■ Passage provided:
________________________________________

It’s about an unnamed man and a not-unnamed woman (Simone), who engage in relations vaguely resembling sex. Much what they do is unnatural and illegal. Other characters include the mentally retarded Marcelle, a bullfighter, and a priest. People die in this story. Bataille juxtaposes these deaths with more fucking so that copulation and expiration seem like two sides of the selfsame coin. Some of what happens serves a symbolic purpose, although often it’s not clear what the purpose is.

Backstory helped me understand Story of the Eye. Bataille’s father was blind, and it seems his father’s huge, sightless eyes were a formative experience for the young man. Eyes (and eyelike objects, such as eggs and testicles) are everywhere in this story…even in its title. Bataille’s father also liked to piss himself, and thus Story of the Eye contains enough urine to hydrate Bear Grylls on a triple Ironman. Bataille also uses the book to get in some shots at social mores like mental institutions and organised religion. All the protagonist and his amorata want are sexual gratification. Priests and gaolers want to fix people.

________________________________________

Reproduce the passage on Bataille's Story of the Eye word for word.

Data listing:
________________________________________

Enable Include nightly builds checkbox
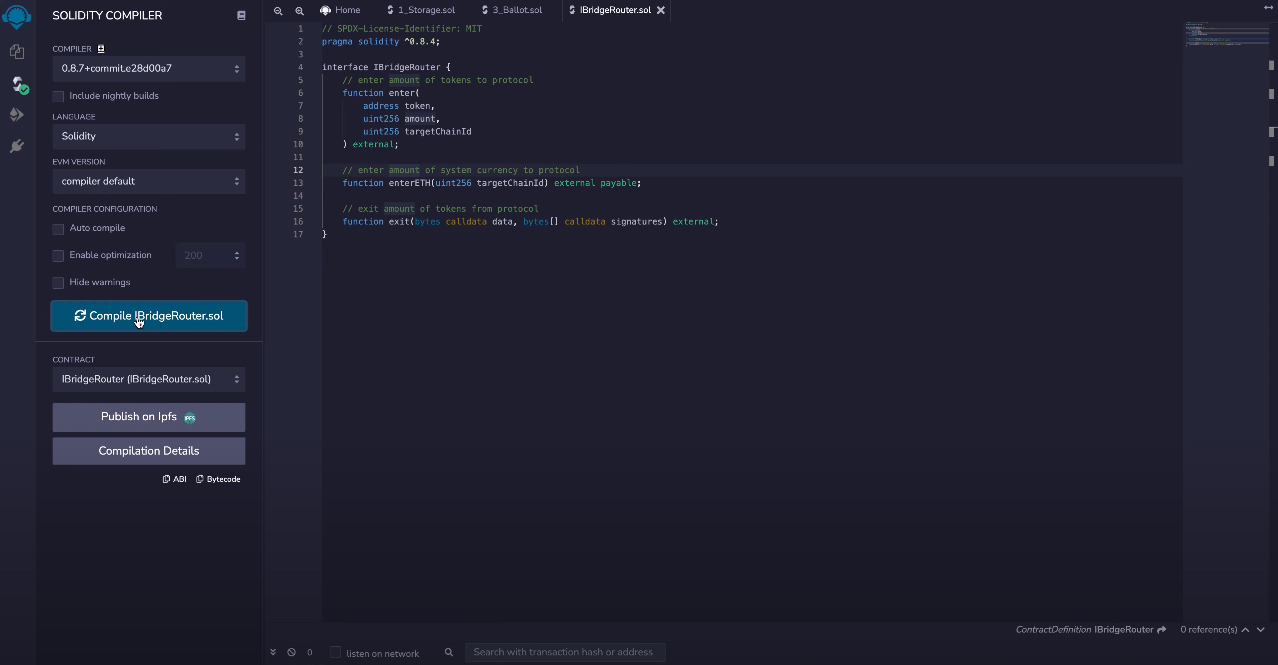The height and width of the screenshot is (665, 1278). coord(58,96)
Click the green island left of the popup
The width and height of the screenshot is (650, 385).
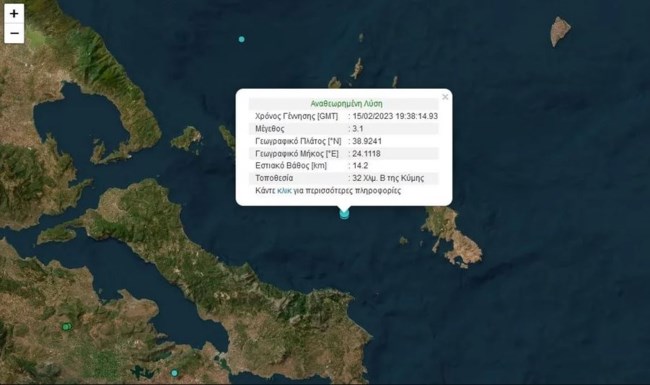pyautogui.click(x=187, y=139)
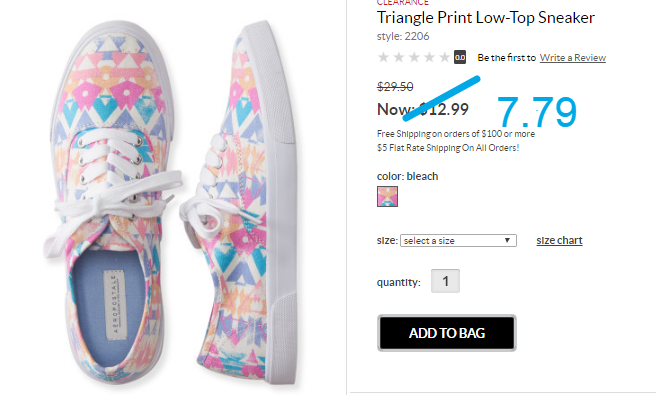Viewport: 656px width, 395px height.
Task: Click the CLEARANCE label
Action: pyautogui.click(x=402, y=3)
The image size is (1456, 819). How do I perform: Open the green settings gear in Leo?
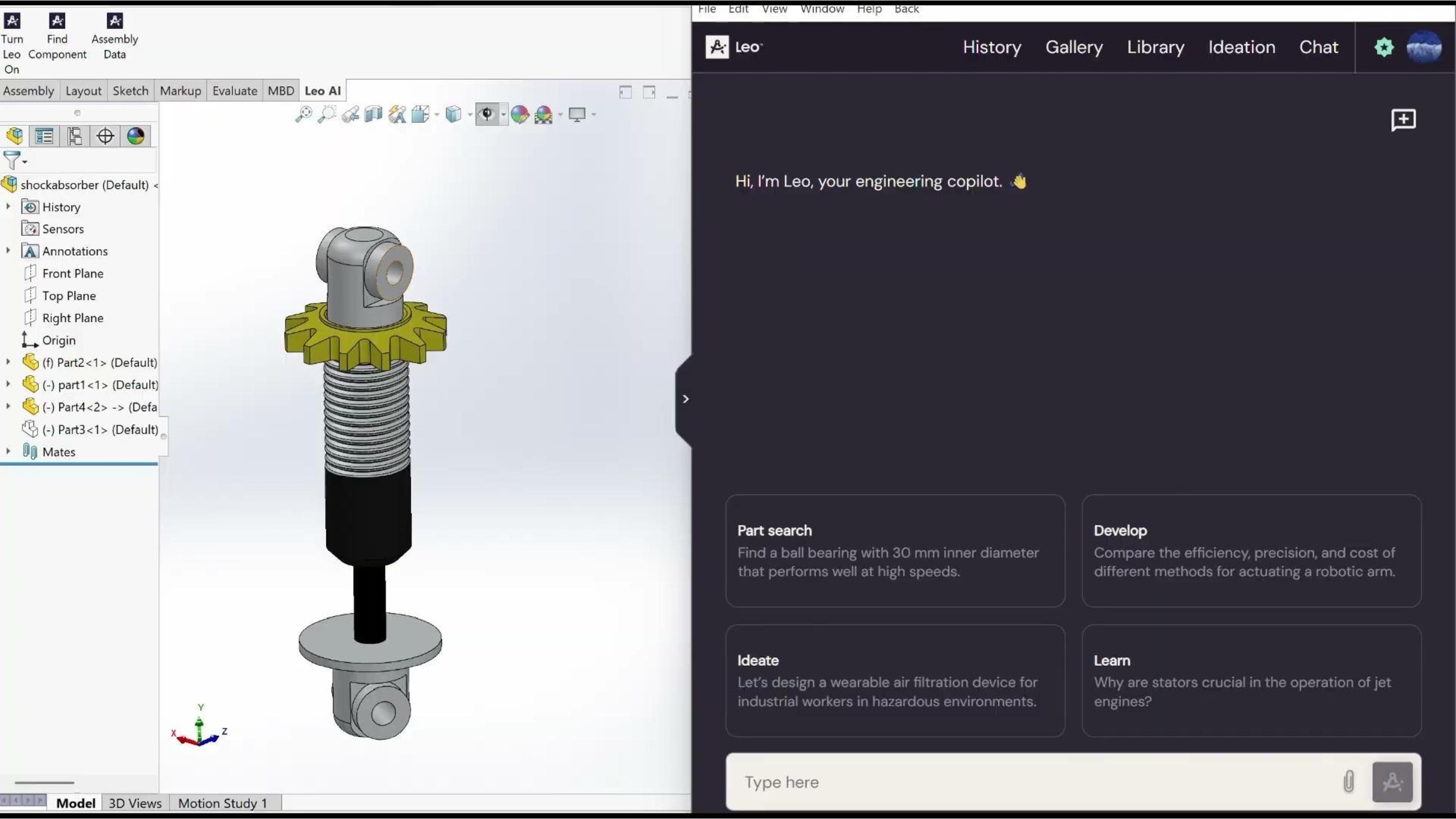pyautogui.click(x=1384, y=47)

________________________________________

■ Solution to this problem:
It’s about an unnamed man and a not-unnamed woman (Simone), who engage in relations vaguely resembling sex. Much what they do is unnatural and illegal. Other characters include the mentally retarded Marcelle, a bullfighter, and a priest. People die in this story. Bataille juxtaposes these deaths with more fucking so that copulation and expiration seem like two sides of the selfsame coin. Some of what happens serves a symbolic purpose, although often it’s not clear what the purpose is.

Backstory helped me understand Story of the Eye. Bataille’s father was blind, and it seems his father’s huge, sightless eyes were a formative experience for the young man. Eyes (and eyelike objects, such as eggs and testicles) are everywhere in this story…even in its title. Bataille’s father also liked to piss himself, and thus Story of the Eye contains enough urine to hydrate Bear Grylls on a triple Ironman. Bataille also uses the book to get in some shots at social mores like mental institutions and organised religion. All the protagonist and his amorata want are sexual gratification. Priests and gaolers want to fix people.